*Page extract*.

○ ○ ○ ○ ○ ○ ○

# LED UCL's



## Chris Kennedy (Nov 19, 2007)

Worst thread ever???


----------



## Southeast Power (Jan 18, 2009)

Chris Kennedy said:


> Worst thread ever???


Chris,
I buy from Piedmont Plastics in Pompano. They sell the module type and the drivers are about $25 or so.
Most of the supply houses like World, have the tape kind in stock.
We're you looking for something specific?
Maybe a link would spark some feedback.


----------



## Southeast Power (Jan 18, 2009)

Chris Kennedy said:


> Anybody using UCL's from the big boxes? Whats good?
> 
> Thanks


Sorry Chris,
I will only install LED with a remote driver unless I cannot talk the customer out of it.
Are you looking at the strips or bar type.

I have fond memories of inch lights and the battle of the tiny connectors they required. No rope or MC in those days.


----------



## Southeast Power (Jan 18, 2009)

Chris Kennedy said:


> Worst thread ever???


Pretty much.


----------



## macmikeman (Jan 23, 2007)

jrannis said:


> Sorry Chris,
> I will only install LED with a remote driver unless I cannot talk the customer out of it.
> Are you looking at the strips or bar type.
> 
> I have fond memories of inch lights and the battle of the tiny connectors they required. No rope or MC in those days.


I take a step drill bit to the 3/8'' holes and make a proper 1/2'' ko in the back and put a plastic romex connector into them.

○ ○ ○ ○ ○ ○ ○

*Data section*.

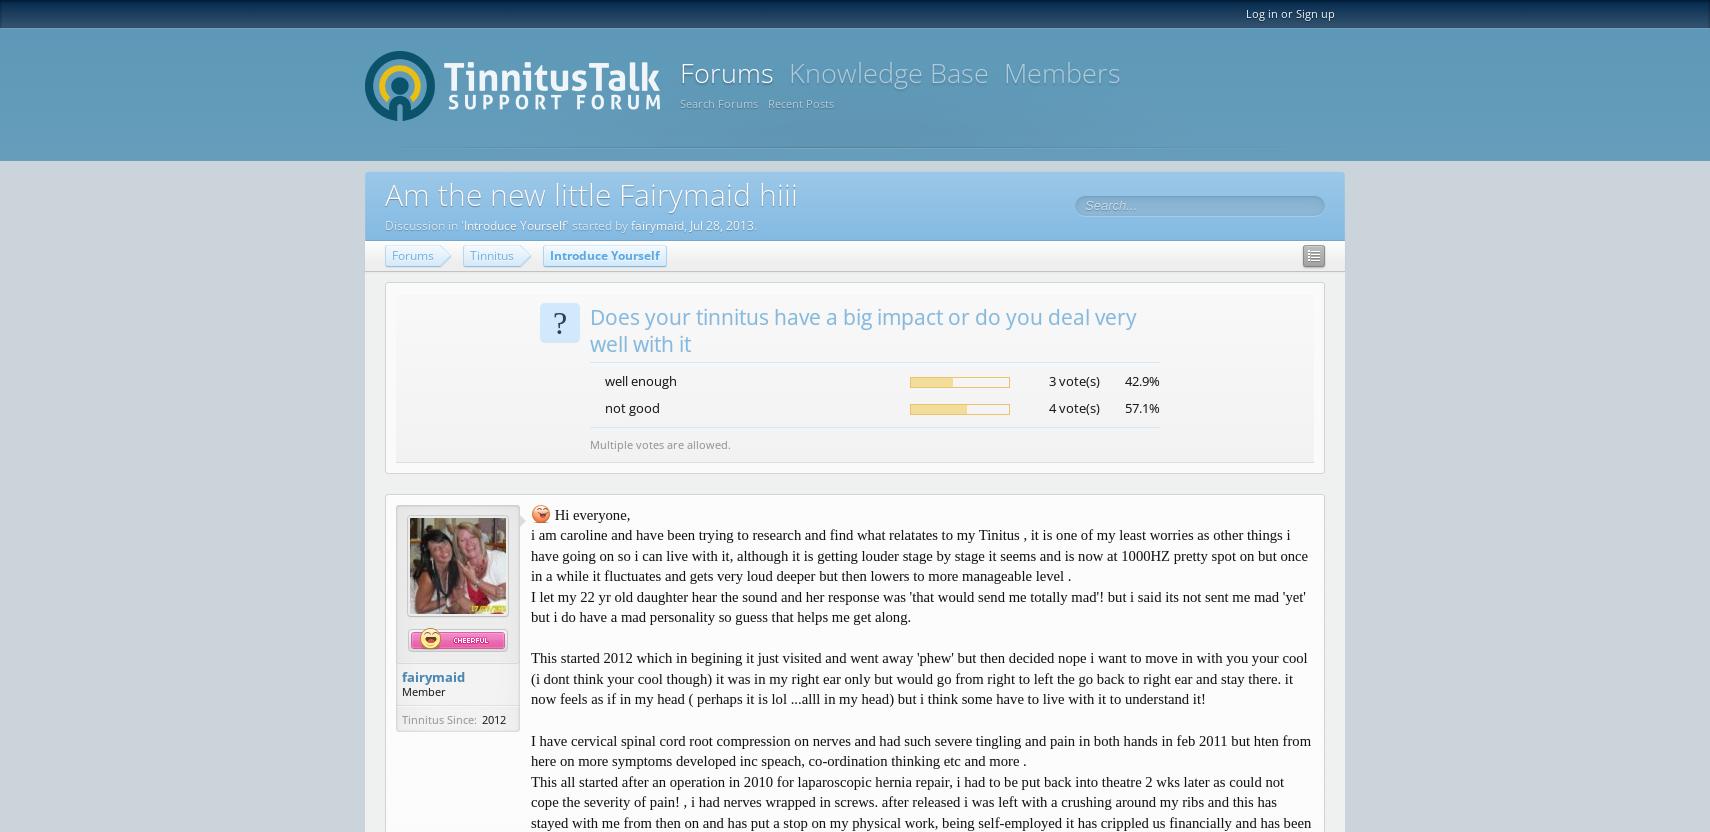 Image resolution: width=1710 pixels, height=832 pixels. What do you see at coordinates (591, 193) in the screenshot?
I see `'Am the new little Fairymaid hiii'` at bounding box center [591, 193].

○ ○ ○ ○ ○ ○ ○

Answer these questions from the LED UCL thread:
(a) In the first reply by Southeast Power, where does the poster buy LEDs of the module type?
(b) With what kind of driver will Southeast Power only install LED?
(c) In the post by macmikeman, what size knockout is made in the back with a step drill bit?
The data was taken from a different source than the thread.

*Final result*.
(a) Piedmont Plastics in Pompano.
(b) A remote driver, unless the customer cannot be talked out of it.
(c) A 1/2'' knockout, made from the 3/8'' holes.